DIRECTIONS FOR THIS TASK: Once the line holding "Expand the Conversations section" is found in the entries below, transcribe exactly every line up to and including the one holding "This screenshot has width=1024, height=576.", but leave out the pictures.

DATA LISTING:
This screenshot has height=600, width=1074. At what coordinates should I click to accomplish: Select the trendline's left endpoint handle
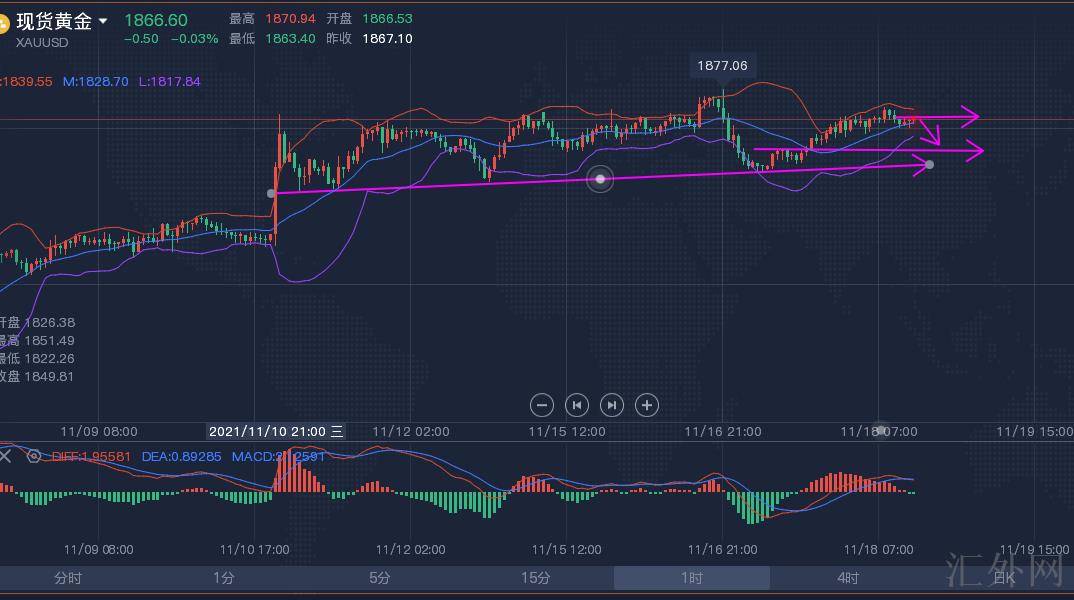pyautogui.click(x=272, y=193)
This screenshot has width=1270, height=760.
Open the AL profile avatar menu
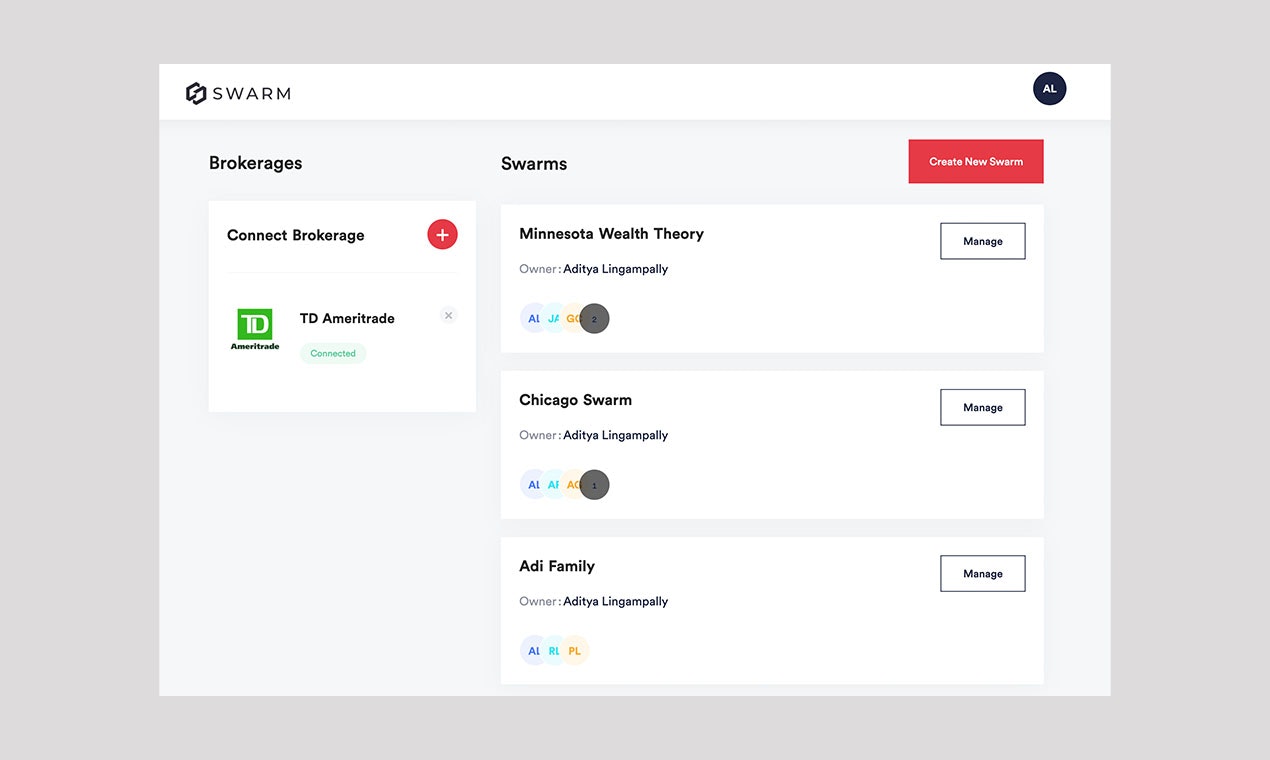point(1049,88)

==

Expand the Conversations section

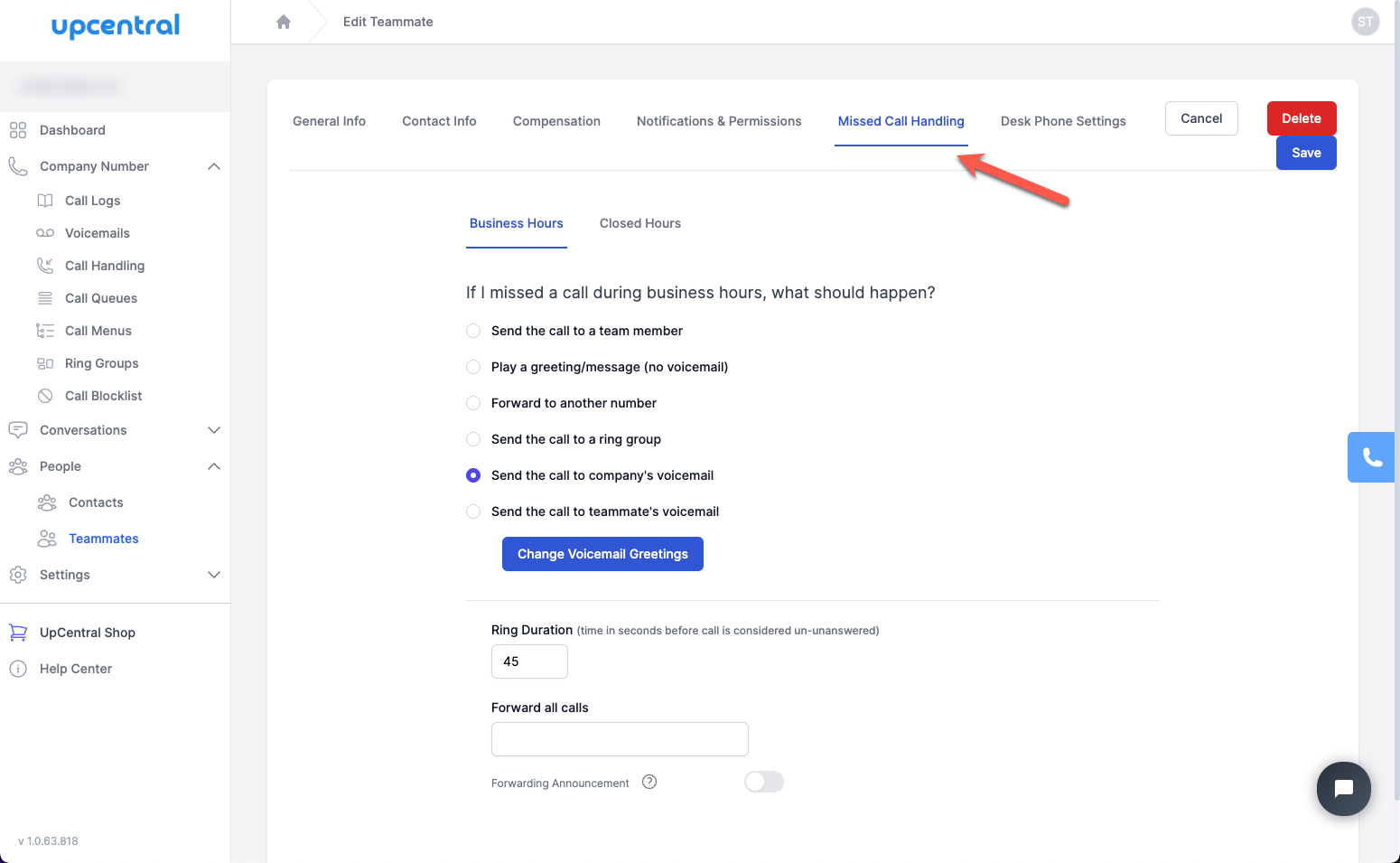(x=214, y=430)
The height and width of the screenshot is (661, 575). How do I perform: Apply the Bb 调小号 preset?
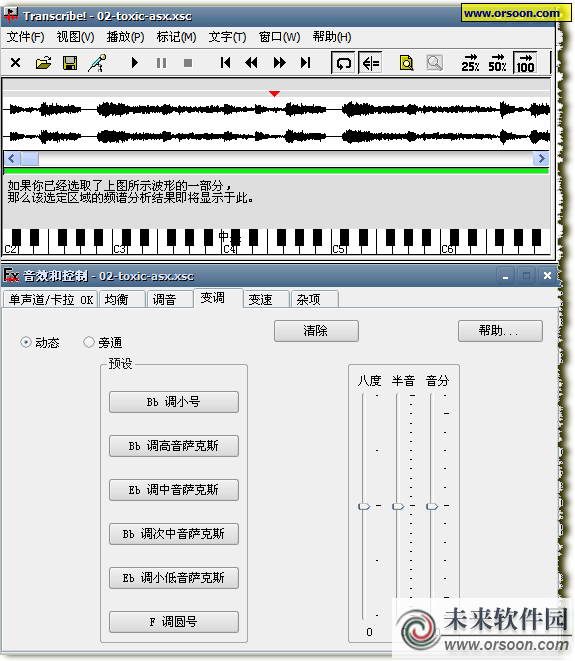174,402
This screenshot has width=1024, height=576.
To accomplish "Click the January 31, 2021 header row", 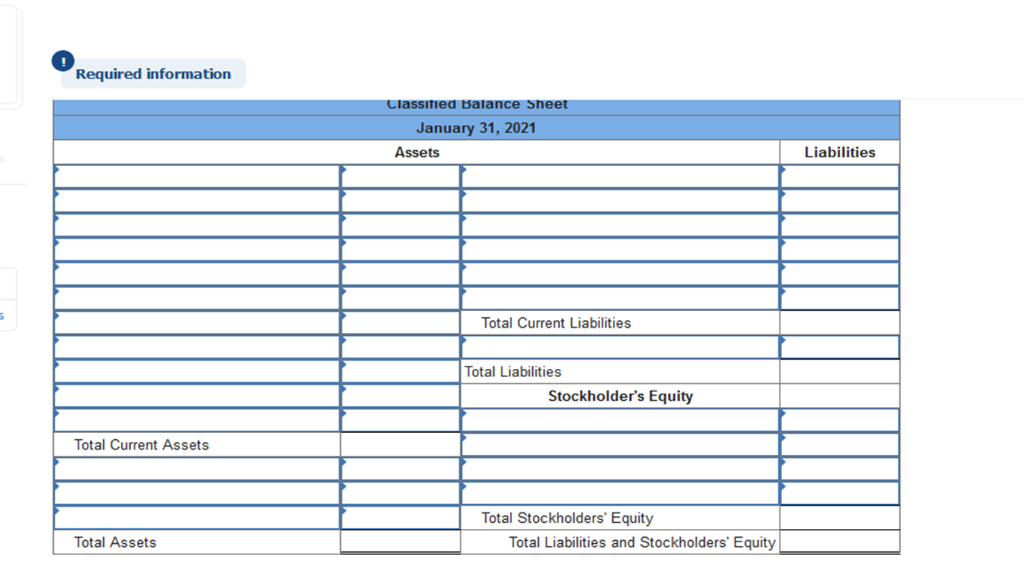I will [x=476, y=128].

...

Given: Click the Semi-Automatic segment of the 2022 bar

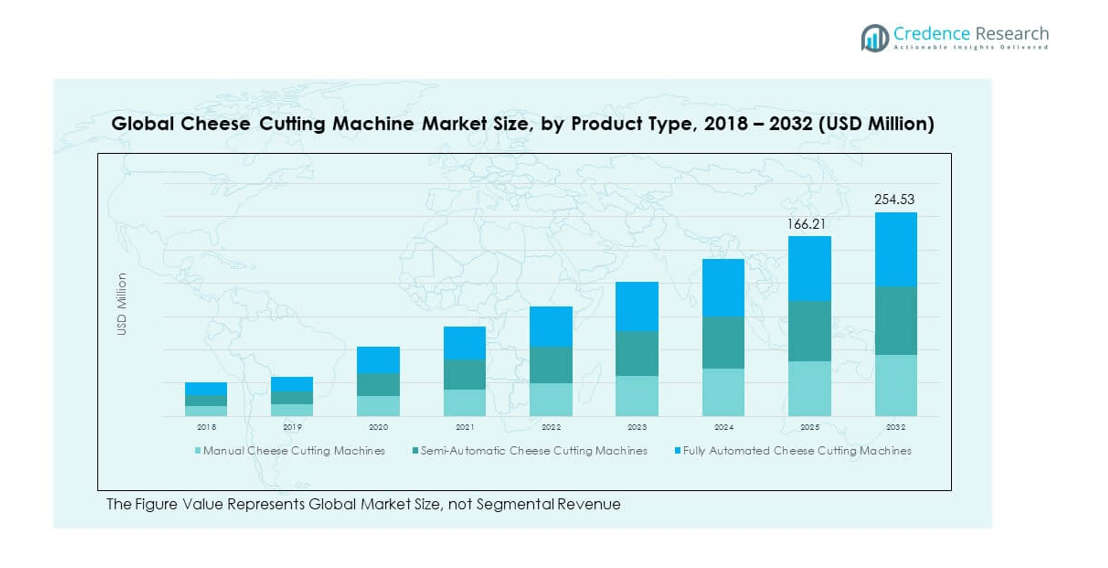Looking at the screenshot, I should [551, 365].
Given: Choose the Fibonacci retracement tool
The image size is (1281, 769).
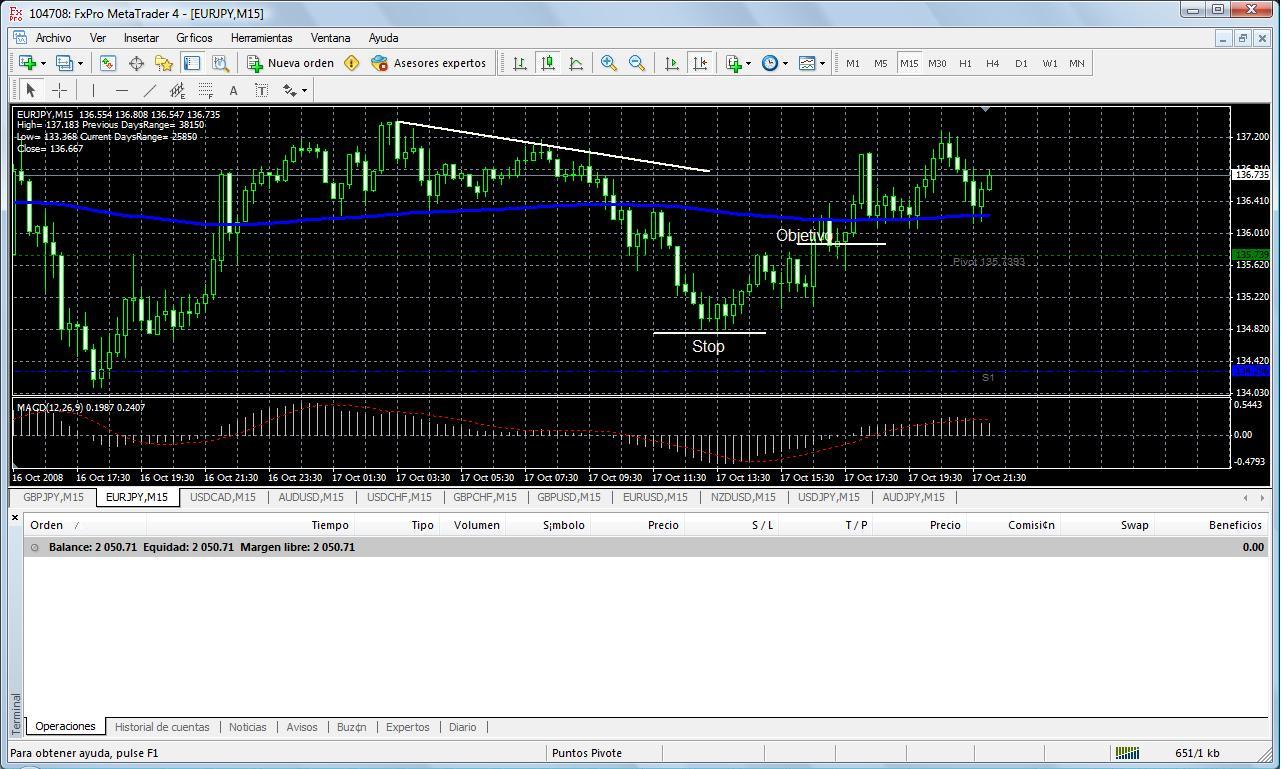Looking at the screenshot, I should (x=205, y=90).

EXPECTED OUTPUT:
Expand the Conversations section

(x=214, y=430)
The height and width of the screenshot is (661, 575). How do I perform: Apply the Bb 调小号 preset?
174,402
This screenshot has width=1024, height=576.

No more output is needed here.